Мои родители, несомненно, были интеллигентами и, следовательно, имели тонкую душевную организацию. Они любили искусство и все прекрасное, особенно — музыку.
Мой отец пел. Он пел цыганские романсы, вроде «Нет, не тебя так пылко я люблю» или «Отцвели уж давно хризантемы в саду». Они звали это дивной музыкой, и она мне очень помогла впоследствии, когда я работал тапером в кино.
Я не отказываюсь от своего интереса к цыганским песням. Я не вижу в этом ничего зазорного, в отличие, скажем, от Прокофьева, который изображал ярость, слыша такую музыку. Он, очевидно, получил лучшее музыкальное образование, чем я. Но я, по крайней мере, не сноб.
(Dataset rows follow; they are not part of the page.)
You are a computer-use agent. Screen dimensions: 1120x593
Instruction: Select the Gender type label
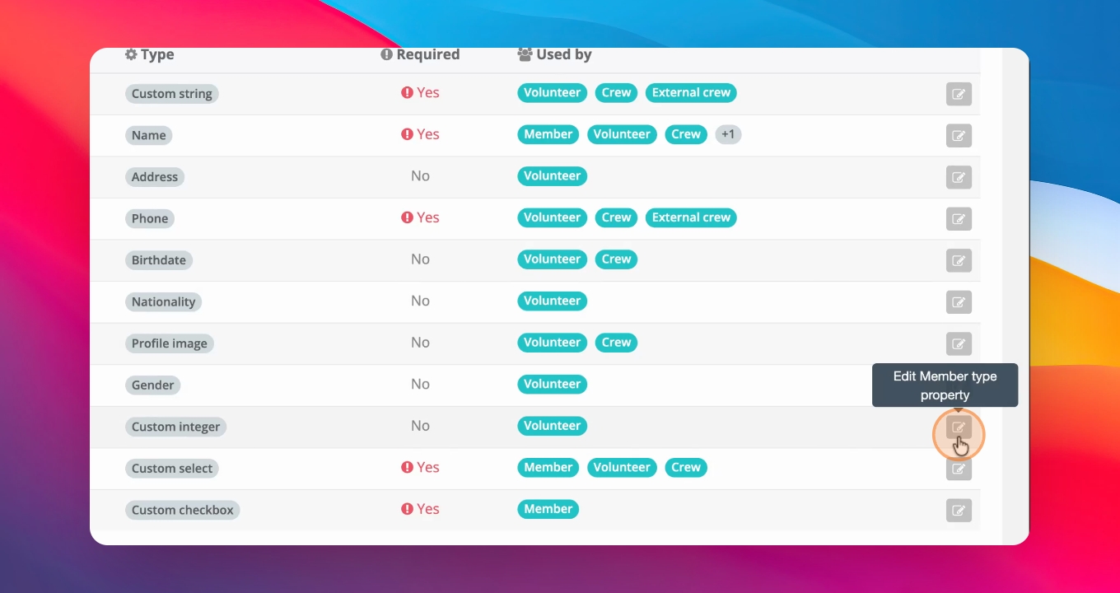[x=153, y=385]
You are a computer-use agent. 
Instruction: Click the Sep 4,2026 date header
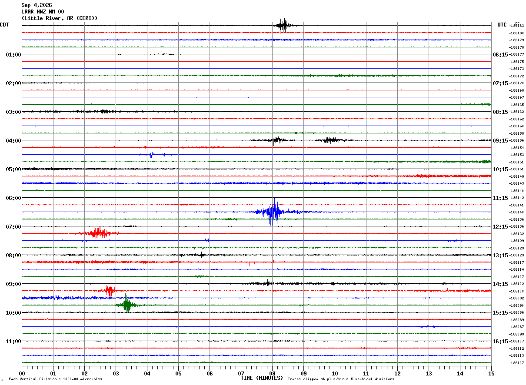coord(37,5)
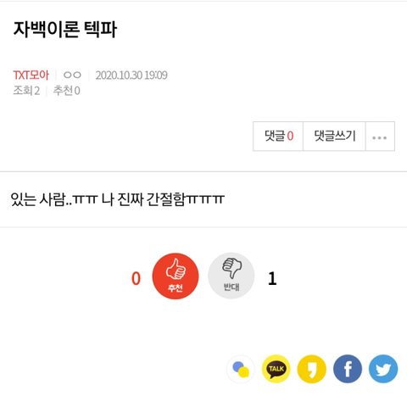This screenshot has height=407, width=407.
Task: Click the red recommend count 0
Action: [x=136, y=278]
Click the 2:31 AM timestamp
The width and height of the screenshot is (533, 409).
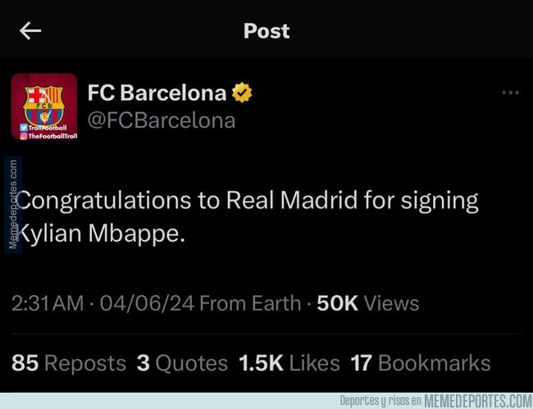tap(48, 303)
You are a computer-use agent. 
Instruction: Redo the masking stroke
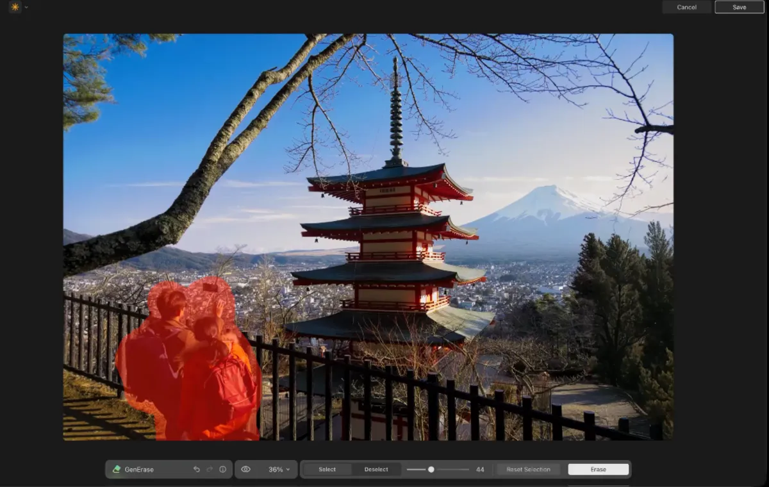(x=209, y=469)
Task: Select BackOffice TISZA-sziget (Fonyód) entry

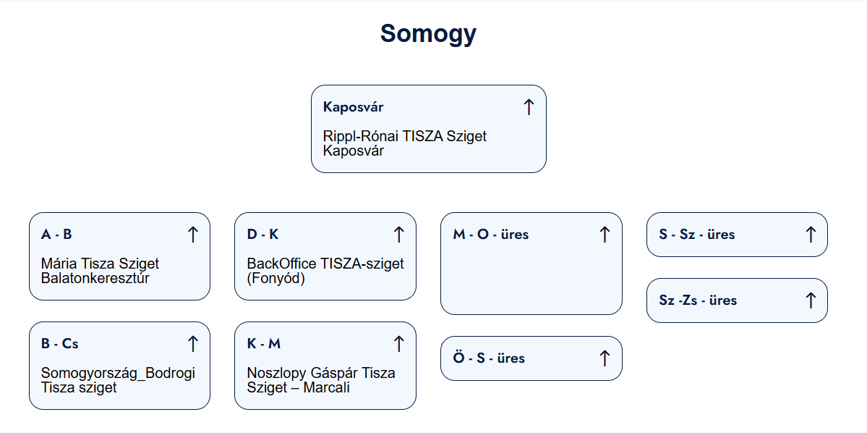Action: tap(325, 271)
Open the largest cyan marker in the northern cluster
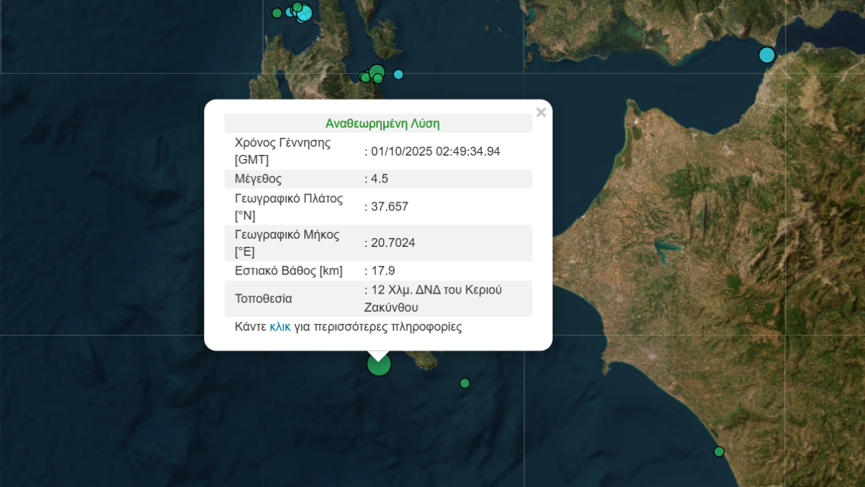This screenshot has width=865, height=487. (x=305, y=13)
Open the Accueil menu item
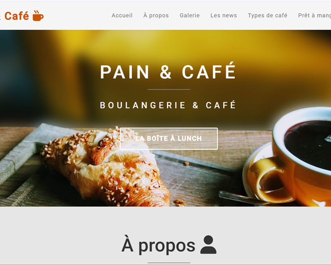The width and height of the screenshot is (331, 265). point(122,15)
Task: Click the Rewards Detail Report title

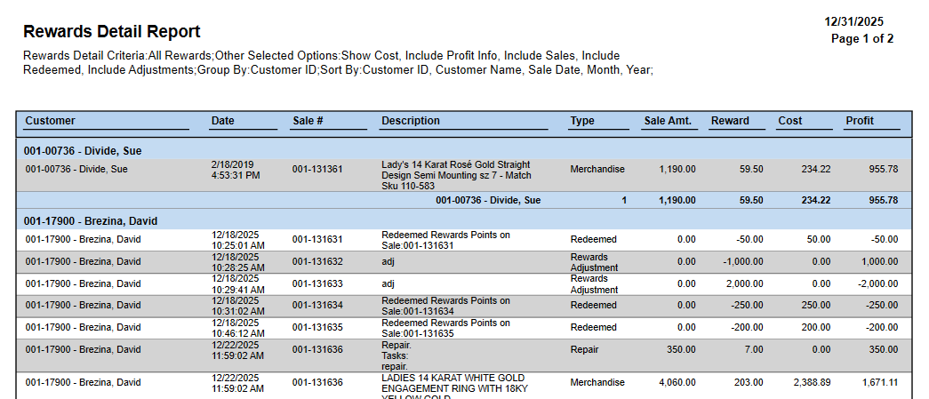Action: pyautogui.click(x=111, y=32)
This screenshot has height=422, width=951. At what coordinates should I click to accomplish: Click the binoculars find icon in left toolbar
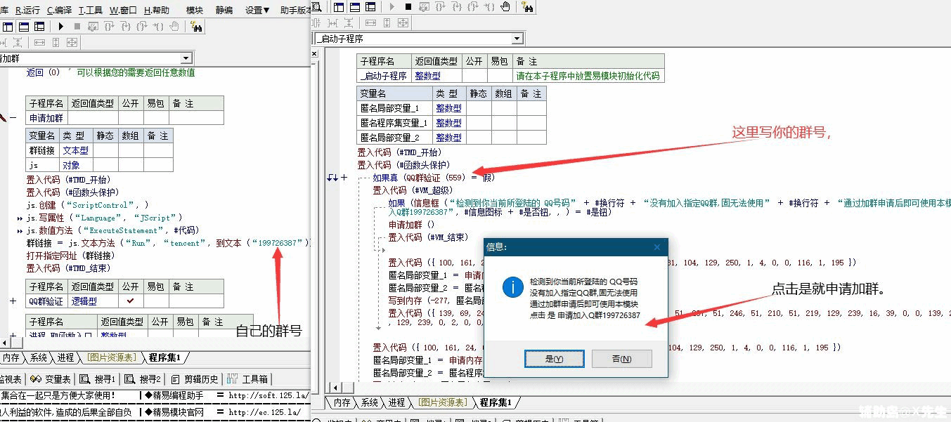pos(196,27)
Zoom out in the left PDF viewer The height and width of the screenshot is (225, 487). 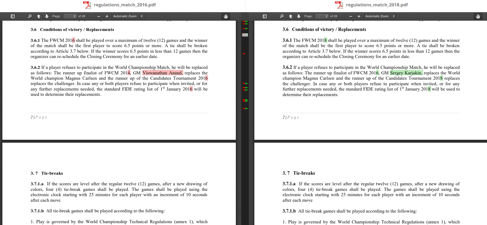[x=99, y=16]

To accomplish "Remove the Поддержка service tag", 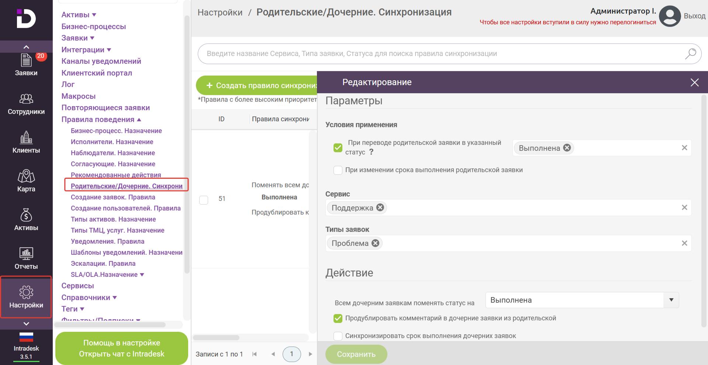I will pos(380,208).
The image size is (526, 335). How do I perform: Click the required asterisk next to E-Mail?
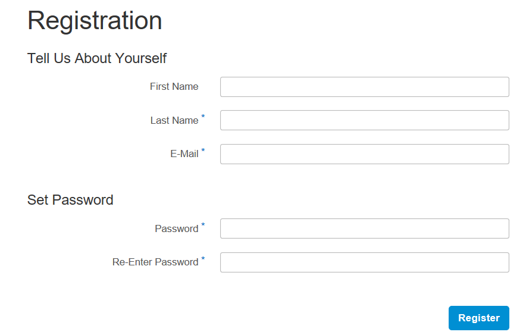pos(203,151)
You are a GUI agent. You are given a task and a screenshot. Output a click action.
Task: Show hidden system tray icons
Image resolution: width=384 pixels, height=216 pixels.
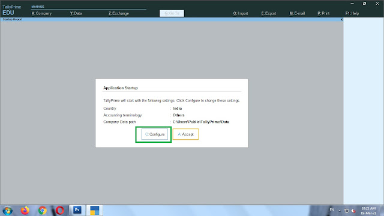click(x=340, y=211)
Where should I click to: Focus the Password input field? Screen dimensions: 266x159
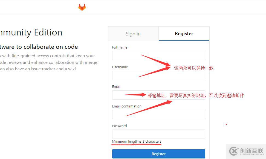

Мама училась в Петербургской консерватории с Розановой, той самой, к которой она позже отвела меня. Мама довольно хорошо играла на фортепьяно. В этом нет ничего особенного, так как в те дни было гораздо больше музыкантов-любителей, чем теперь. Взять, например, квартет наших соседей.
В одной старой книге я читал, как местные сановники: губернатор, начальник полиции и так далее — собрались и сыграли октет Мендельсона. И это — в каком-то маленьком провинциальном городе. Если сегодня в Рязани или каком-нибудь другом городе соберутся председатель горсовета, начальник милиции и секретарь горкома партии, как вы думаете, что они сыграют?
Я редко вспоминаю свое детство. Возможно, потому, что скучно вспоминать одному, а число тех, с кем я бы мог поговорить о своем детстве, все уменьшается.
Молодежи мое детство не интересно. И это абсолютно правильно. Может быть, интересно узнать о детстве Моцарта, потому что оно было необычным и потому что его творческая жизнь началась так рано. Но в моей биографии события, которые могли бы представлять какой-то интерес, начали происходить намного позже. В моем детстве не было никаких важных или выдающихся происшествий.